A report says Apple is poised to acquire an iPhone app maker whose product will be used to give iOS notifications a makeover.

Erica Ogg Former Staff writer, CNET News
Erica Ogg is a CNET News reporter who covers Apple, HP, Dell, and other PC makers, as well as the consumer electronics industry. She's also one of the hosts of CNET News' Daily Podcast. In her non-work life, she's a history geek, a loyal Dodgers fan, and a mac-and-cheese connoisseur.
Erica Ogg
2 min read
 
Almost two years since Apple first introduced its push notifications for iOS, is it getting ready for a major overhaul?
Almost two years since Apple first introduced its push notifications for iOS, is it getting ready for a major overhaul? James Martin/CNET

To cap off a week chock-full of Apple-related rumors, we now have this: is Apple about to acquire a company in the process of giving its iOS notifications system a major makeover?

Apple blog Cult of Mac says it's hearing exactly that from a source, who is not named. The company Apple is allegedly buying isn't confirmed in the report, but is said to be "small" and currently has an application available for sale in the iOS App Store.

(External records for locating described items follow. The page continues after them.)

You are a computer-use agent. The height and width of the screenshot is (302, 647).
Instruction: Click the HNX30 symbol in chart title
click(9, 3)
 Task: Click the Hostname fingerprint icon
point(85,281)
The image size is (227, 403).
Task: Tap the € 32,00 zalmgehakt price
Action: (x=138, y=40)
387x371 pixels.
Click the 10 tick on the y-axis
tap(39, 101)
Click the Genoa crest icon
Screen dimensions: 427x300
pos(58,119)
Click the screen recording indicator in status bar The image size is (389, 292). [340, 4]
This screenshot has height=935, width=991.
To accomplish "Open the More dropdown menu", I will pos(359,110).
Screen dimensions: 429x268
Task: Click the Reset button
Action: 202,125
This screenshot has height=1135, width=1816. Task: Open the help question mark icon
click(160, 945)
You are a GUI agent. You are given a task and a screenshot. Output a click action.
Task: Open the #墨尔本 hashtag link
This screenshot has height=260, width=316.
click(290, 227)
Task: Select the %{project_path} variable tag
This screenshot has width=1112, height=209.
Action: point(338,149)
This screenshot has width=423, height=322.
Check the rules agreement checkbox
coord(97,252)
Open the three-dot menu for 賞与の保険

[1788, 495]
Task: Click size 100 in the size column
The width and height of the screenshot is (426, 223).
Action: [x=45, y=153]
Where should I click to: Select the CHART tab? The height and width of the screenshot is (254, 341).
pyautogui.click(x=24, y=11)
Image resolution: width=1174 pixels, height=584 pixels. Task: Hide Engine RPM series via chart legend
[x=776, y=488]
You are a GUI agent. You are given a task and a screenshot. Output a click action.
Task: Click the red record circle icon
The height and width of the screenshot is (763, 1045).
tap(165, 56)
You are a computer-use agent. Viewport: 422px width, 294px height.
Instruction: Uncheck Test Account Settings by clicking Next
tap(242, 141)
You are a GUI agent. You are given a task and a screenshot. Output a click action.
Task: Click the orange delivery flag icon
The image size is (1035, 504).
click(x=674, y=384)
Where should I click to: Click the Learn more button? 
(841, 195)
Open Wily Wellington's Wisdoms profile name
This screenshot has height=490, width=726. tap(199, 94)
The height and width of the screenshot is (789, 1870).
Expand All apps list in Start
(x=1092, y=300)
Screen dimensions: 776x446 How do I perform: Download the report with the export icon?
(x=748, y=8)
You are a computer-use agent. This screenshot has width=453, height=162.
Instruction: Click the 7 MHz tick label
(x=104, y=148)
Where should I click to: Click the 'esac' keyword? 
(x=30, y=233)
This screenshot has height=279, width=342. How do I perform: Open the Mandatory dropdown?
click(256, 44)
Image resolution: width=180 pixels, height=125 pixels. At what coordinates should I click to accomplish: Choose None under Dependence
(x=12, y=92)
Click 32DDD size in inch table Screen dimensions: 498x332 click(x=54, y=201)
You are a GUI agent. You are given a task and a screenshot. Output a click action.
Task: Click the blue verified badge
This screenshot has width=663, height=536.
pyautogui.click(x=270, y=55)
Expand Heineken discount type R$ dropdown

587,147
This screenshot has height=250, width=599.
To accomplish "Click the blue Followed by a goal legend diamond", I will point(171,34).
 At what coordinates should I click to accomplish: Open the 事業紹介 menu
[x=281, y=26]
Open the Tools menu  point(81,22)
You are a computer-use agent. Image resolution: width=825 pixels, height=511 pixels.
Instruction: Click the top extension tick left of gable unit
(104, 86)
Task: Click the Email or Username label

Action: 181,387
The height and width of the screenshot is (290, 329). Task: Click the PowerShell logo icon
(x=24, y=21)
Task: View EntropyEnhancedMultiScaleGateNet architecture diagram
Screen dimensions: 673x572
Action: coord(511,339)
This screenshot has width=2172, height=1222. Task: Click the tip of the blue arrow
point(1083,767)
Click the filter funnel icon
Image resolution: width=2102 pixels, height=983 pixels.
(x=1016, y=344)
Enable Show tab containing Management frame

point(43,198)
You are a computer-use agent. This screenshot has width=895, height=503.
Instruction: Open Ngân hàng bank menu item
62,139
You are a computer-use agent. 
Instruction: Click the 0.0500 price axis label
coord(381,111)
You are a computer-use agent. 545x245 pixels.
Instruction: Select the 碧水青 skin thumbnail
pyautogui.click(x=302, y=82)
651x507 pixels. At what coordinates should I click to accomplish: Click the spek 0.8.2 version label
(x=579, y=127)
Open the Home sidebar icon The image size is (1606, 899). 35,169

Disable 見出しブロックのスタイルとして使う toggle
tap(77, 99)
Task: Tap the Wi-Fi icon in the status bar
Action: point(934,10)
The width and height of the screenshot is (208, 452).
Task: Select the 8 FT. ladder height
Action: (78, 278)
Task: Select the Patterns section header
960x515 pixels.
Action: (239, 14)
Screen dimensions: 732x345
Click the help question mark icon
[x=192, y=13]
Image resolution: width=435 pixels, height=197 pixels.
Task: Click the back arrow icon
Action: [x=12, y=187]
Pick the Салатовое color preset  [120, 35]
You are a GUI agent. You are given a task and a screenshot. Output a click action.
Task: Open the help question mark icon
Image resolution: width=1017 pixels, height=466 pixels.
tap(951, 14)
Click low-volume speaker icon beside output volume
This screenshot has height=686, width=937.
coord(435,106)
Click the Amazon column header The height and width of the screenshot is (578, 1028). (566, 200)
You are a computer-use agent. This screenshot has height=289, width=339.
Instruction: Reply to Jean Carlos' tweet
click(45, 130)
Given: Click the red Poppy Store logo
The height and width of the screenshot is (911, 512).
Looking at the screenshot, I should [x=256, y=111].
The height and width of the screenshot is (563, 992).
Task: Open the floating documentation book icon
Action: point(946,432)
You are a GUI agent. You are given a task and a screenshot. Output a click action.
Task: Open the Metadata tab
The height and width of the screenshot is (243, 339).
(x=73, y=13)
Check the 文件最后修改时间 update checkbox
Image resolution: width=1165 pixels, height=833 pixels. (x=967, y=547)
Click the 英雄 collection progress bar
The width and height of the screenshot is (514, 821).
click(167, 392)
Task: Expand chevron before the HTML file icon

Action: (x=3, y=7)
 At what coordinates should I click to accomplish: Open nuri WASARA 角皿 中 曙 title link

Now that would describe about a thousand companies. But there aren't that many that do slick notification apps. Cult of Mac has zeroed in on App Remix, the company that makes the app called Boxcar.

Boxcar pools all of your social media feeds and delivers your notifications from each into one app. (App Remix's CEO apparently had "no comment" on Cult of Mac's query as to whether Apple plans on making the company an offer.)

Apple's own notification system isn't regarded as the most stellar implementation. The original iPhone actually shipped without any real push notification system for third-party apps. It took Apple three iterations of the iPhone's software before it found a system it liked. But the system employed in Palm's original Pre smartphone featuring WebOS is still roundly praised as the best in the business. Hewlett-Packard, of course, owns WebOS now and recently introduced the software on several new phones and a tablet.

The man who invented the WebOS notification system, Rich Dellinger, actually quit Palm just after the HP acquisition last year to return to his former employer, Apple. The rumor mill heated up then that iOS' notifications were in for a big change, but nothing more has come of that--at least not yet. Apple updates its iOS software on a yearly basis, usually in June, and there's a preview event usually around March to see what will be in the next version, in this case iOS 5. It's possible we could see a new push notification process included in the next big software update for the iPhone, iPod Touch, and iPad.